Bagnols-sur-Cèze – Conseil municipal : le maire retire à Michel Cegielski sa délégation à la culture

L’ambiance était particulièrement tendue mercredi soir en conseil municipal, où les choix de vote de Michel Cegielski ont surpris jusque dans les rangs de la majorité. En refusant d’approuver le compte de gestion et le compte administratif 2024, puis en votant contre le budget supplémentaire, l’adjoint à la culture, également ancien adjoint aux finances et aux sports s’est démarqué des positions traditionnellement portées par l’équipe majoritaire, créant une forme de rupture inattendue, bien que certains signes annonciateurs aient déjà émergé
« La cohérence est le début de la responsabilité », a rappelé le maire Jean-Yves Chapelet dans une déclaration ferme, signifiant clairement que la ligne rouge avait été franchie. En s’opposant à ces délibérations clés, Michel Cegielski s’est retrouvé en porte-à-faux avec ses engagements passés : il avait voté en faveur du budget primitif 2024, qu’il remet aujourd’hui en cause par son refus d’en valider l’exécution.
Plus encore, le maire lui reproche d’avoir contesté l’un des piliers de la gestion municipale : le compte de gestion, document établi par le comptable public. « En le rejetant, il remet en cause la qualité et la compétence de ce dernier », a souligné Jean-Yves Chapelet, y voyant une posture « qui ignore largement les Bagnolais ».
L’épisode a pris une tournure plus contradictoire encore lorsque Michel Cegielski, tout en refusant le budget supplémentaire — lequel comportait des aides aux associations locales —, a proposé d’octroyer des subventions à deux structures. « Critiquer d’une main ce que l’on s’apprête à consommer de l’autre, ce n’est pas de la maladresse, c’est de l’imposture », a cinglé le maire.

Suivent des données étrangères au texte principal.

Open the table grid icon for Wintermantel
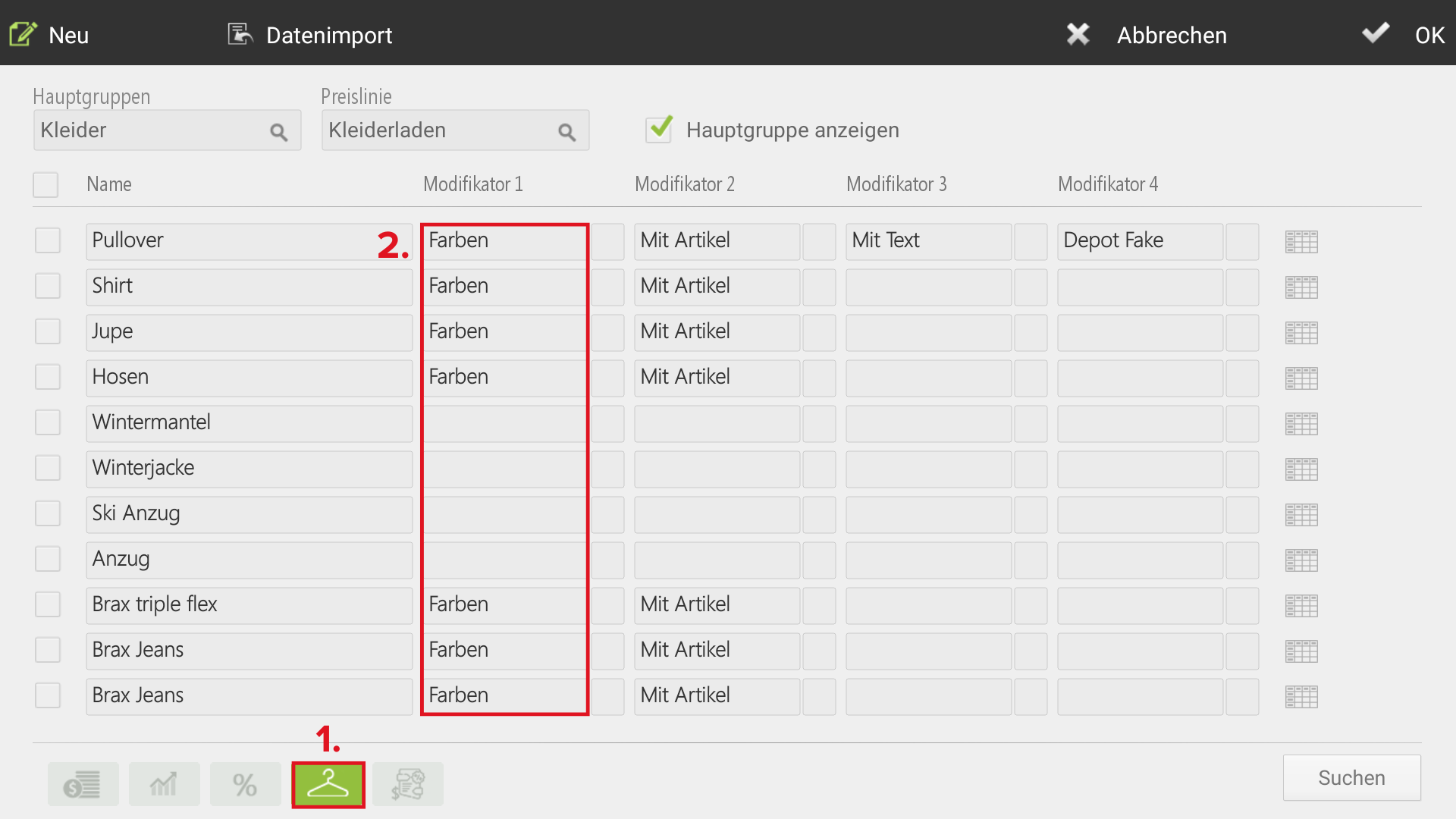Image resolution: width=1456 pixels, height=819 pixels. point(1301,424)
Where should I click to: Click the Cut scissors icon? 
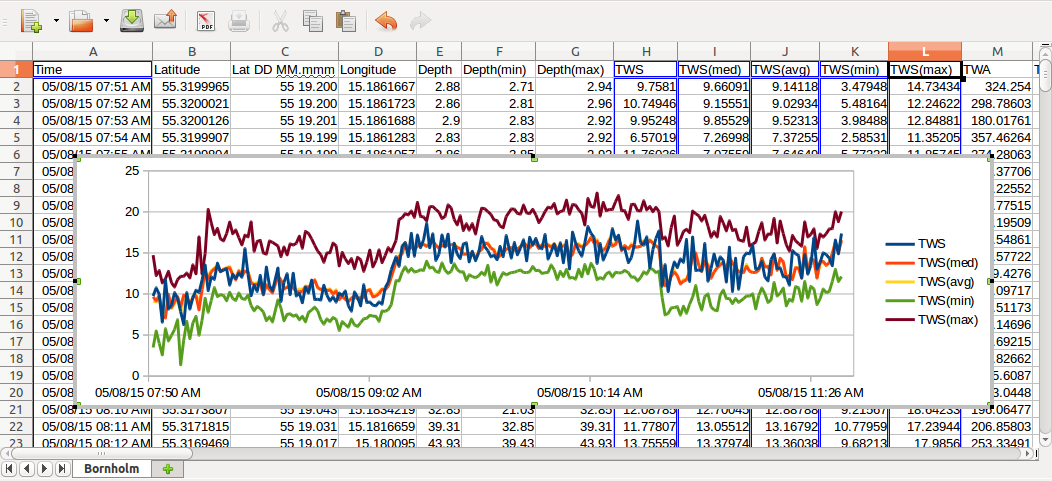(281, 19)
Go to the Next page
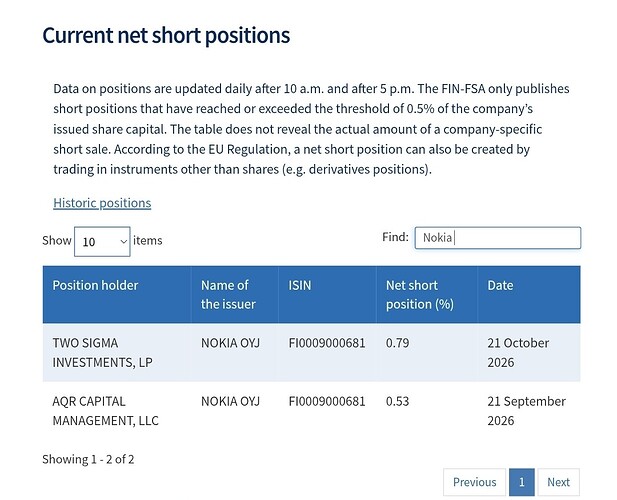Image resolution: width=617 pixels, height=500 pixels. coord(558,482)
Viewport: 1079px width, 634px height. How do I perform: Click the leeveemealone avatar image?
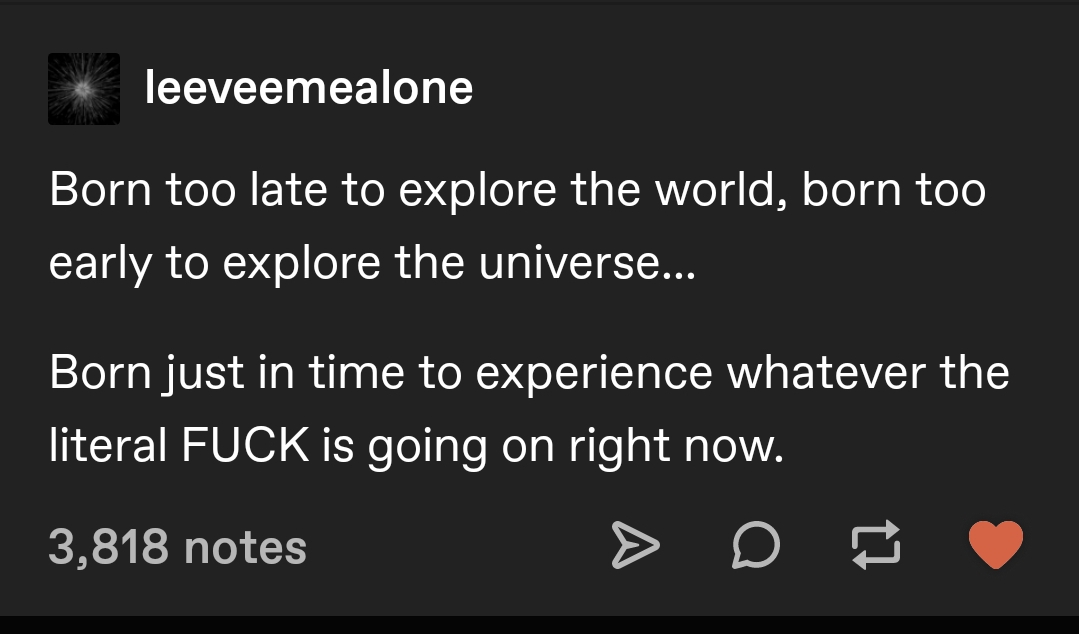[84, 89]
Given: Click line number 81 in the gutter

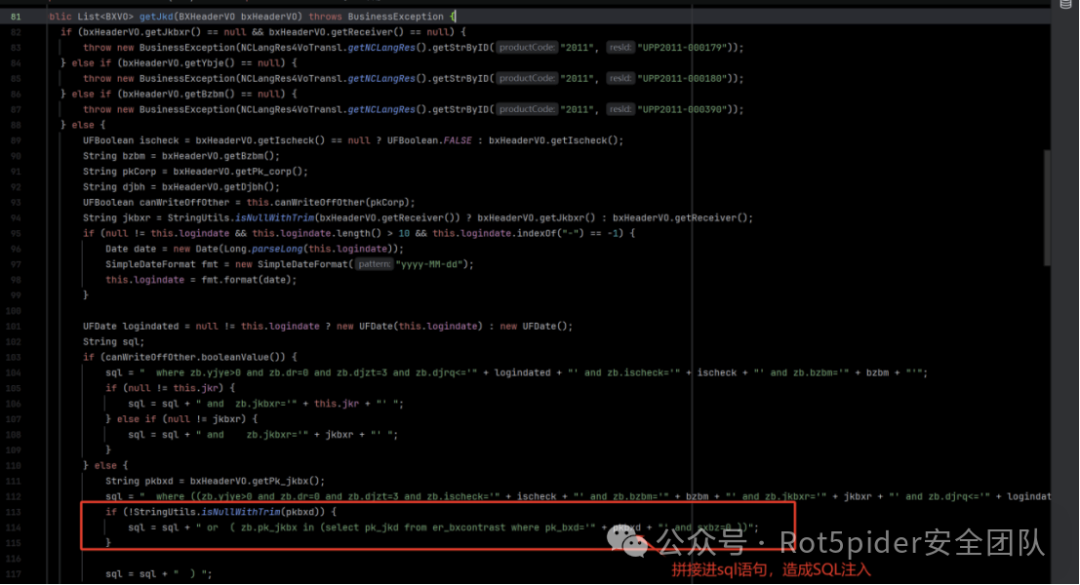Looking at the screenshot, I should [15, 17].
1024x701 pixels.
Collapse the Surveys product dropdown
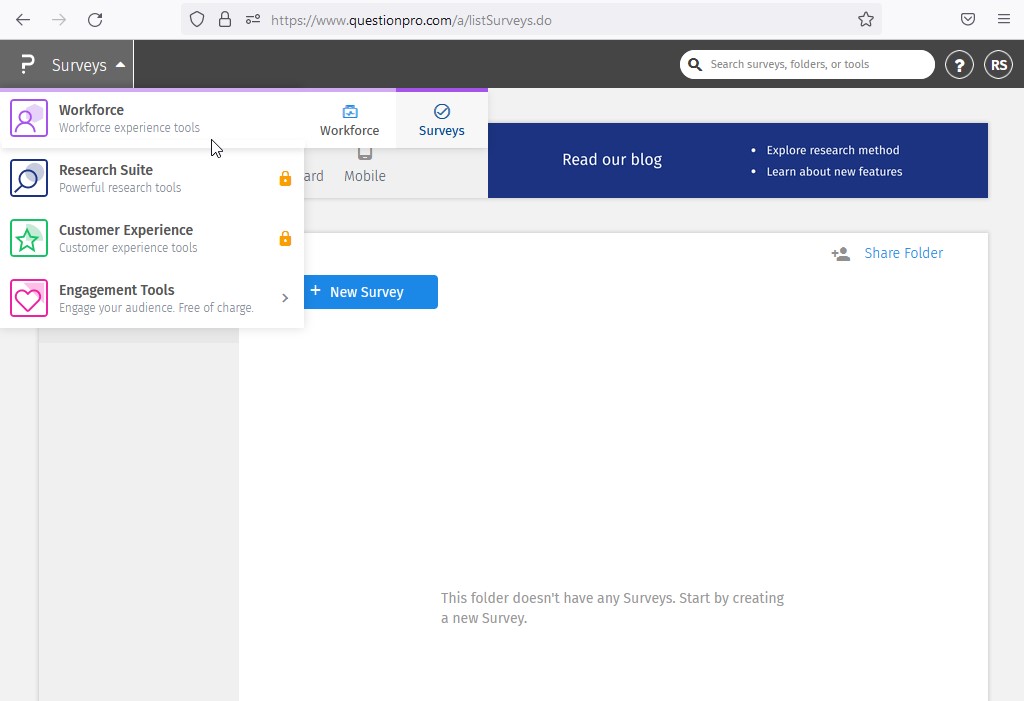pyautogui.click(x=120, y=65)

Estimant que l’élu a trahi la confiance collective et la cohérence de l’action municipale, Jean-Yves Chapelet a tranché : « Ce matin, après consultation de mes adjoints et des conseillers qui m’entourent, j’ai pris mes responsabilités : j’ai retiré à cet élu la délégation que je lui avais confiée. »
Ce retrait marque une rupture nette. L’élu concerné ne conserve donc plus aucune responsabilité particulière au sein de la majorité. Une mise à l’écart que le maire justifie par un besoin de « rigueur, de courage et de loyauté », valeurs selon lui indispensables à la conduite des affaires communales.
Enfin, dans un ultime trait de conclusion, le maire a invité Michel Cegielski à méditer la pensée de Confucius : « Ce qui est dit doit être fait, et ce qui est fait doit être dit. » Une manière de clore ce chapitre sur une leçon de philosophie politique.